MATERIAL FOR THE TASK START

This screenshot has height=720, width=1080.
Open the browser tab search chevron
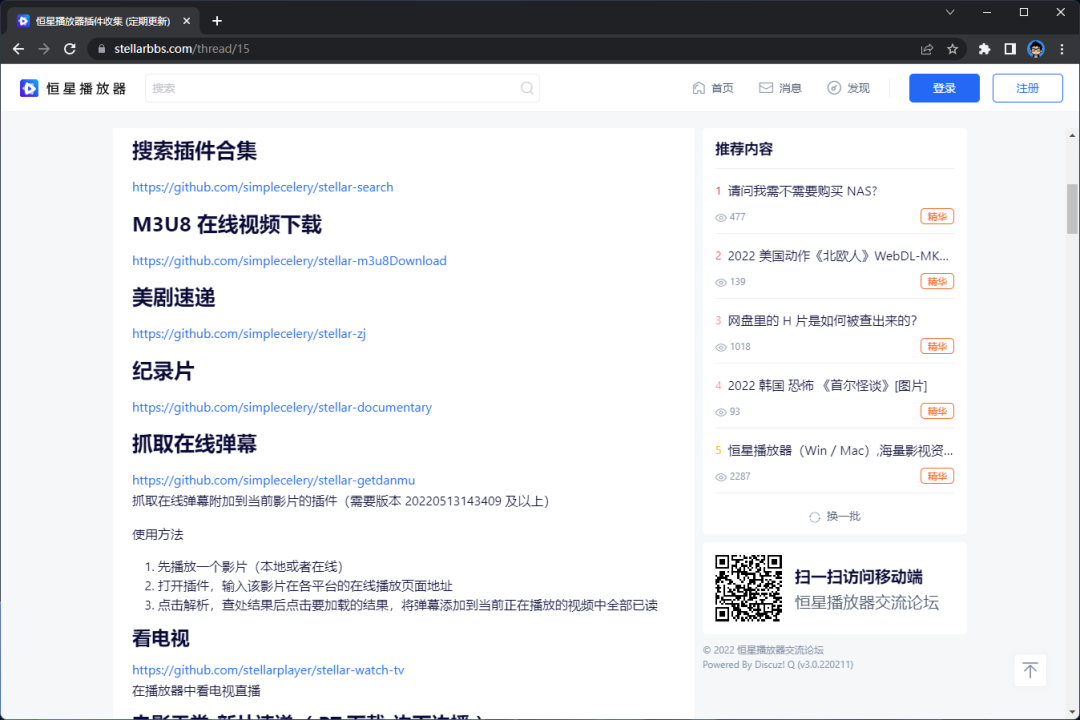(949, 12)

MATERIAL FOR THE TASK END
MATERIAL FOR THE TASK START

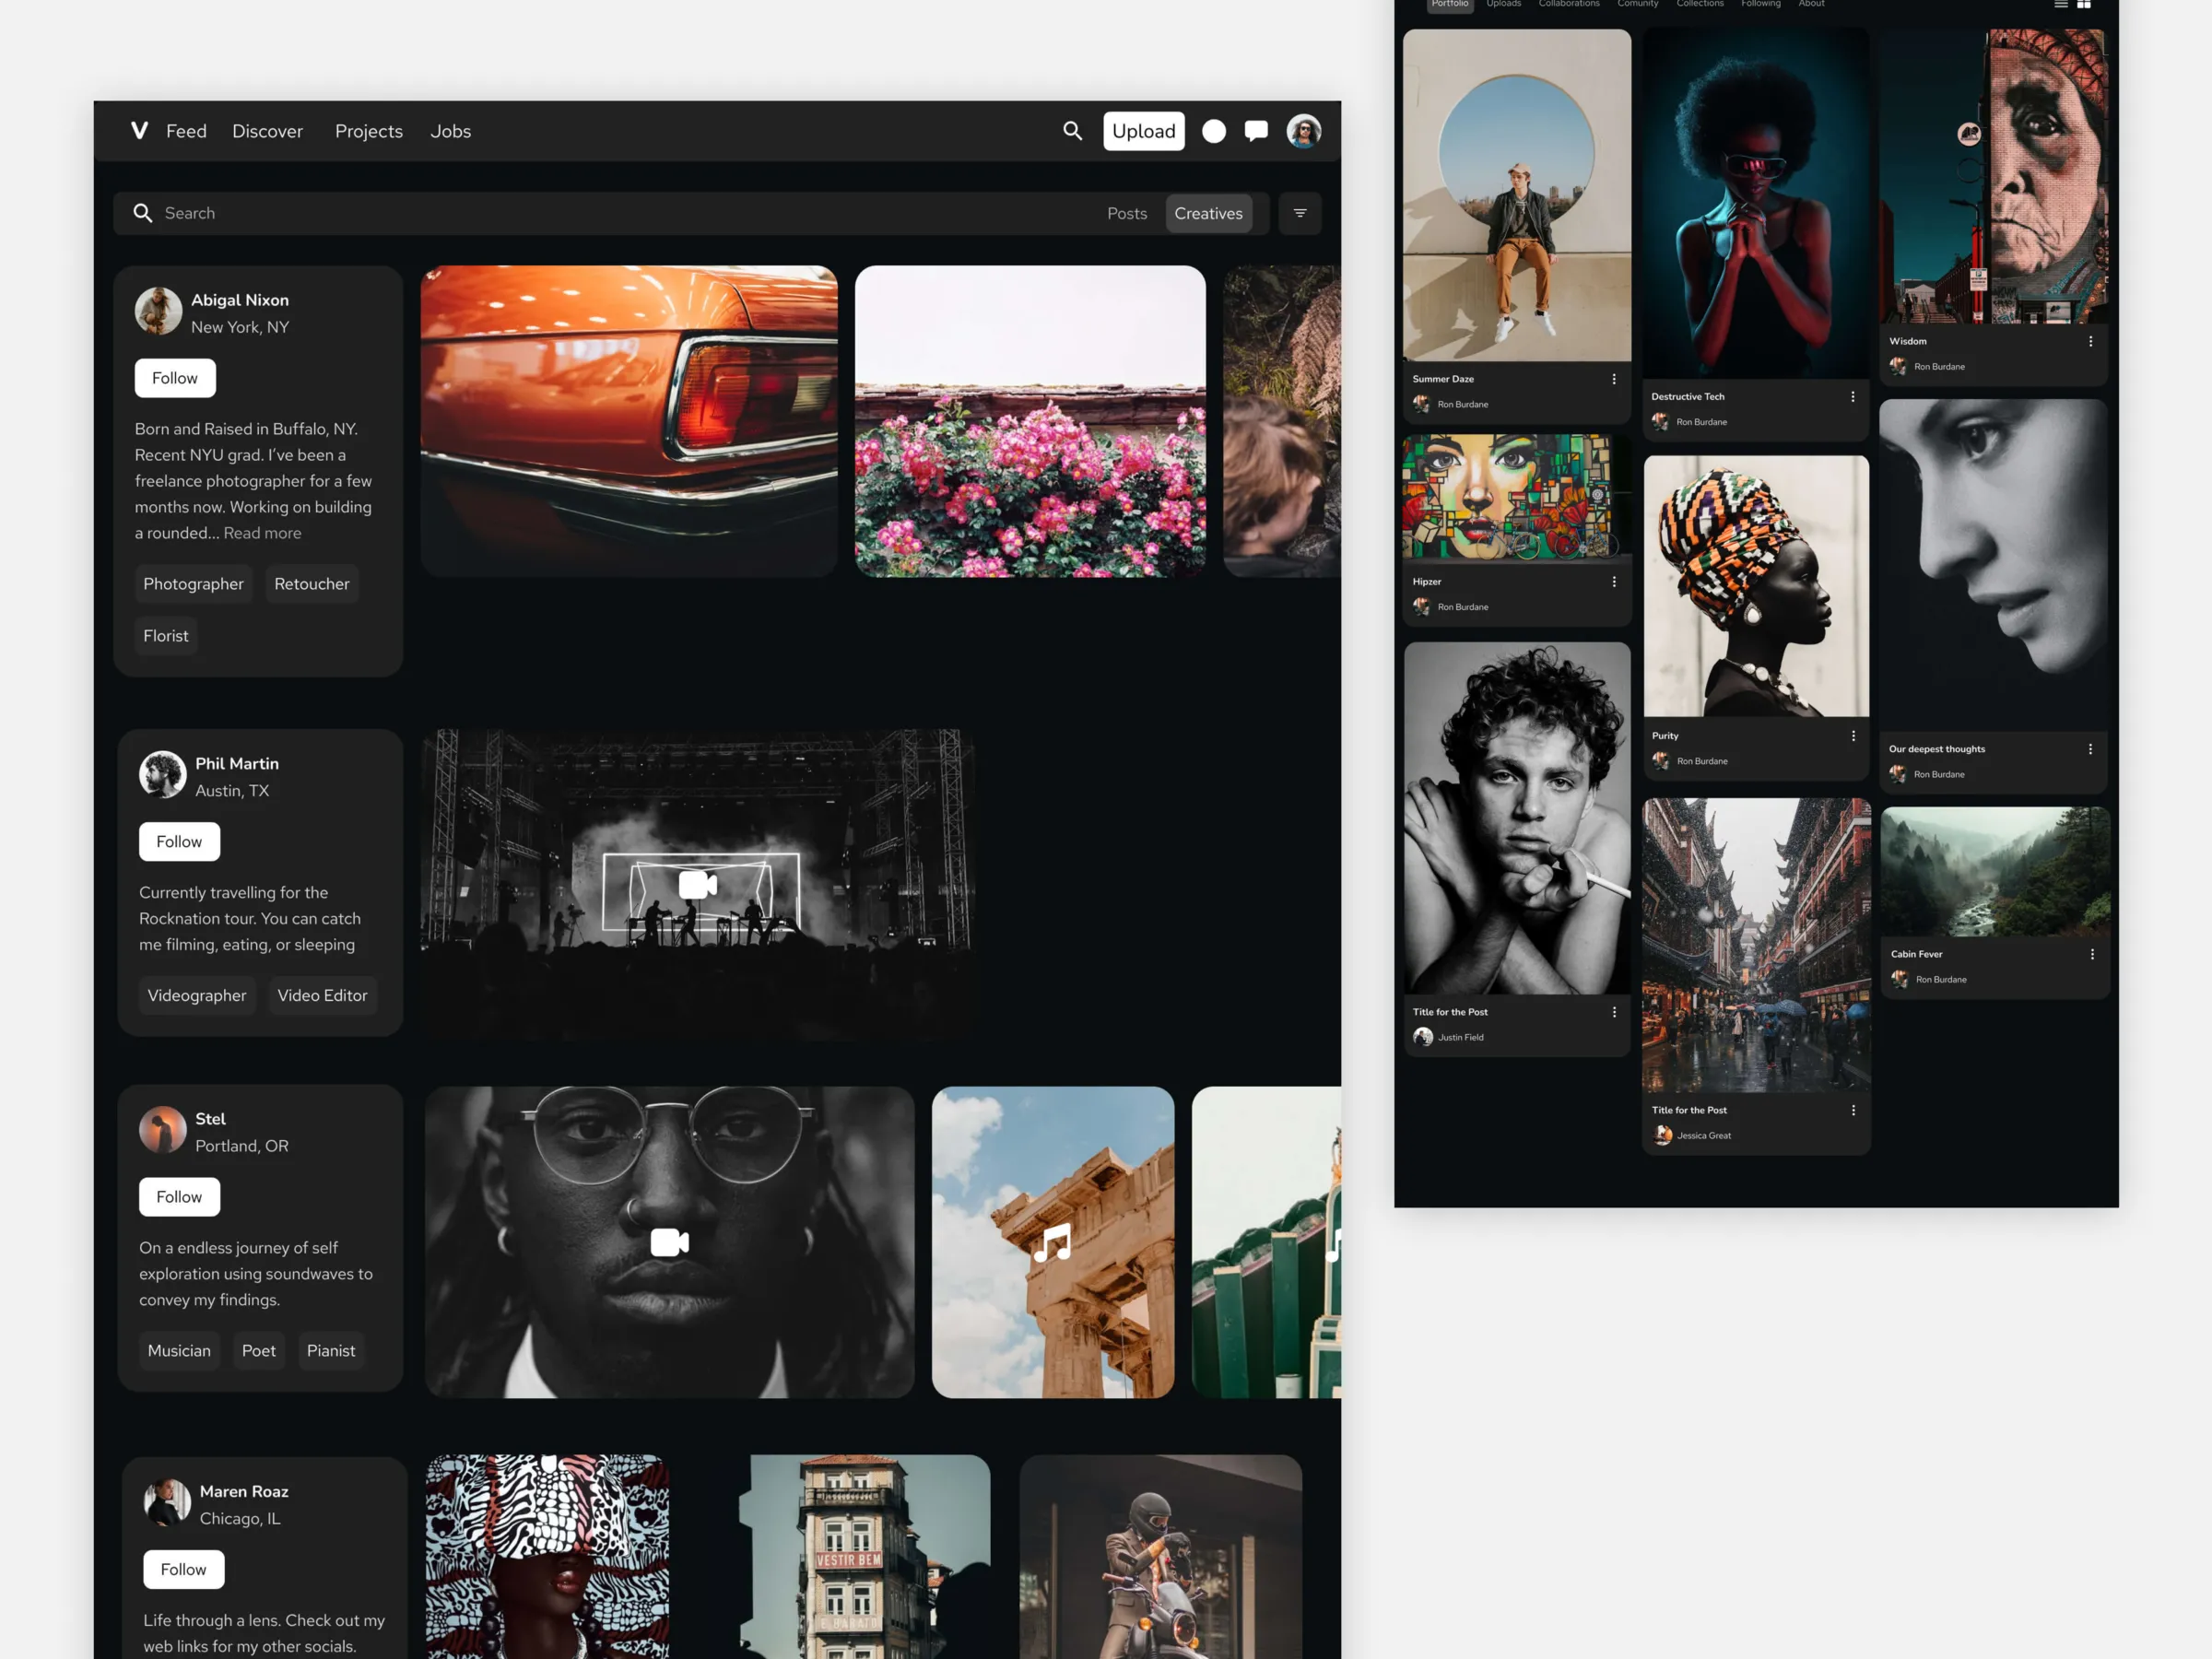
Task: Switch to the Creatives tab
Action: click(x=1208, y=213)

MATERIAL FOR THE TASK END
MATERIAL FOR THE TASK START

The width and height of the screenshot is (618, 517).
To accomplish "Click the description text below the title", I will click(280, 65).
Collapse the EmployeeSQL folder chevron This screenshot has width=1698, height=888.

MATERIAL FOR THE TASK END

**WORK REQUEST:** Copy each line above where the string "This" occurs.

**WORKED SOLUTION:**
This screenshot has height=720, width=1080.
Collapse the EmployeeSQL folder chevron This screenshot has width=1698, height=888.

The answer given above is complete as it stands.